Una vez que les hablé, estuvieron muy amigables y comunicativos, especialmente el que me había hablado primero. Me contaron que buscaban cuarzos de poder. Dijeron que llevaban muchos días vagando, por las montañas de lava, pero sin suerte.
Don Juan miró en torno y señaló una zona rocosa como a doscientos metros de distancia.
– Ése es buen sitio para acampar un rato -dijo.
Echó a andar hacia las rocas y todos lo seguimos.
El sitio elegido era muy áspero. Carecía de arbustos. Nos sentamos en las rocas. Don Juan anunció que volvía al matorral a reunir algunas ramas secas para hacer leña.
Quise ayudarlo, pero me susurró que éste sería un fuego especial para aquellos jóvenes valerosos, y que no necesitaba mi ayuda.
Los jóvenes se apiñaron en torno mío. Uno de ellos tomó asiento reclinando su espalda contra la. mía. Me sentí un poco apenado.
Al volver con una pila de varas don Juan, encomie lo cuidadosos que eran, y me dijo que, como aprendices de brujo, tenían la regla de formar un circulo con dos personas en el centro, espalda contra espalda, cuando salían en partidas a cazar objetos de poder.
Uno de los jóvenes me preguntó si alguna vez había yo encontrado cristales de cuarzo. Le dije que don Juan nunca me había llevado a buscarlos.
Don Juan escogió un lugar cercano a un gran peñasco y empezó a armar una hoguera. Ninguno de los jóvenes acudió a ayudarlo; lo observaban con atención. Cuando todas las varas ardían, don Juan tomó asiento con la espalda contra el peñasco. El fuego quedaba a su derecha.
Al parecer, los jóvenes se hallaban al tanto de la situación, pero yo no tenía la menor idea acerca del procedimiento a seguir en tratos con aprendices de brujería.
Observé a los jóvenes. Formaban un semicírculo perfecto, encarando a don Juan. Advertí que don Juan me miraba de frente, y que dos jóvenes hablan tomado asiento a mi izquierda y los otros dos a mi derecha.

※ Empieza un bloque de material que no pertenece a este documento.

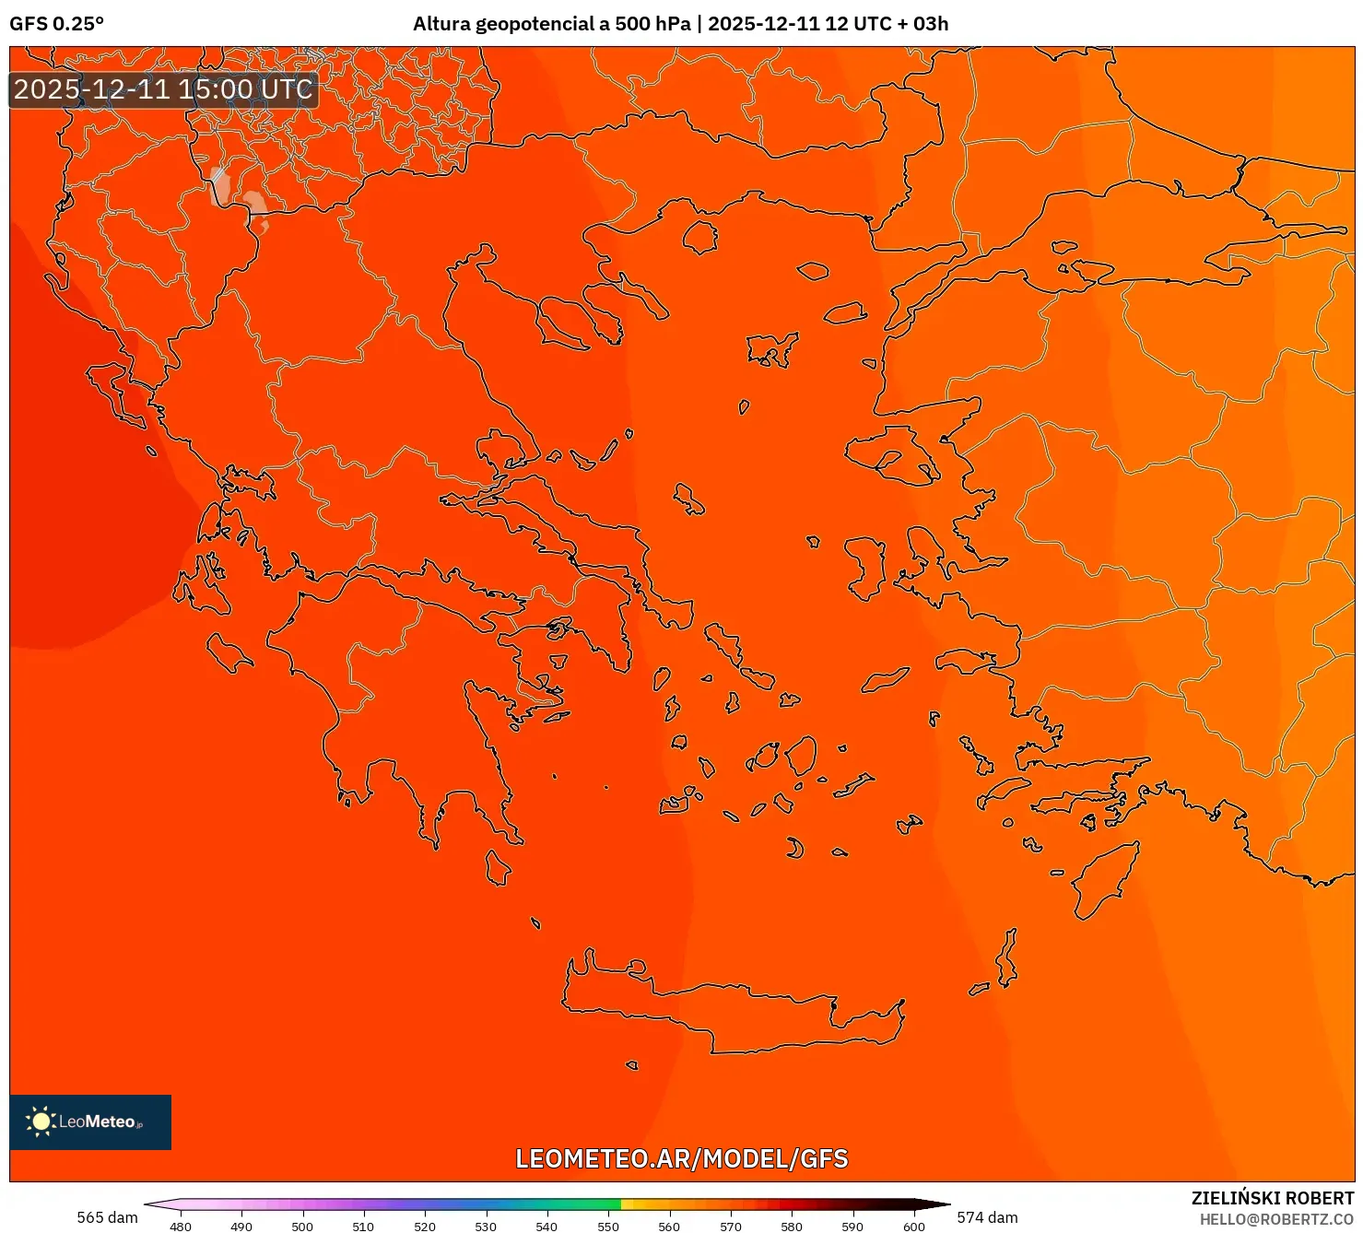Screen dimensions: 1363x1233
Task: Click the 480 segment of the color gradient
Action: (181, 1204)

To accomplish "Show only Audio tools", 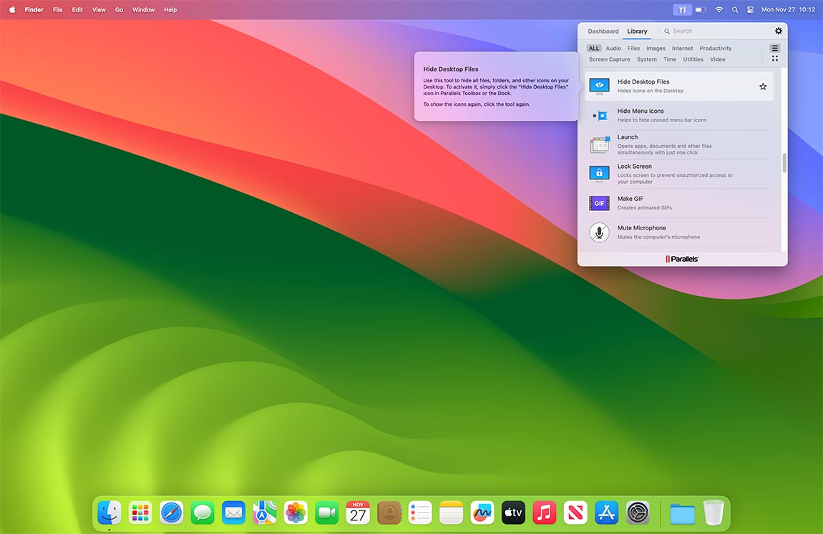I will [x=613, y=48].
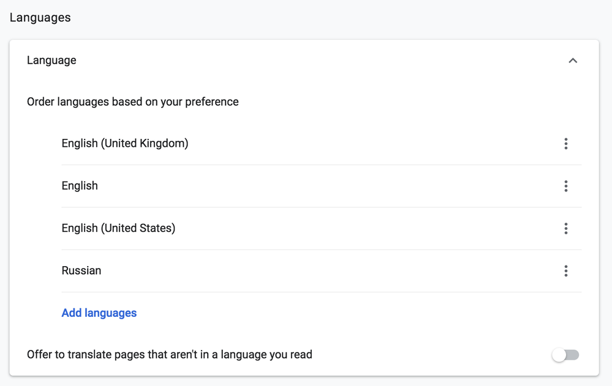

Don Juan empezó a contarles que yo estaba en las montañas de lava para aprender a “no-hacer”, y que un aliado nos andaba siguiendo. Me pareció un comienzo muy dramático, y por lo visto lo era. Los jóvenes cambiaron de postura y se sentaron sobre la pierna izquierda. Yo no había observado qué posición tenían antes. Suponía que tenían las piernas cruzadas, igual que yo. Un vistazo a don Juan me reveló que también él estaba sentado sobre la pierna izquierda. Hizo con la barbilla un gesto apenas perceptible, señalando mi postura. Plegué la pierna con disimulo.
Don Juan me había dicho una vez que ésa era la postura adoptada por un brujo cuando las cosas estaban inciertas. Pero siempre había resultado, para mi, una posición muy fatigosa. Sentí que me costaría un esfuerzo terrible quedarme sentado así mientras durara su charla. Don Juan parecía comprender por entero mi desventaja, y en forma sucinta explicó a los jóvenes que los cristales de cuarzo podían hallarse en ciertos sitios específicos de aquella zona, y de que una vez hallados se requerían técnicas especiales para convencerlos de dejar su morada. Entonces los cuarzos se convertían en el hombre mismo, y su poder escapaba al entendimiento.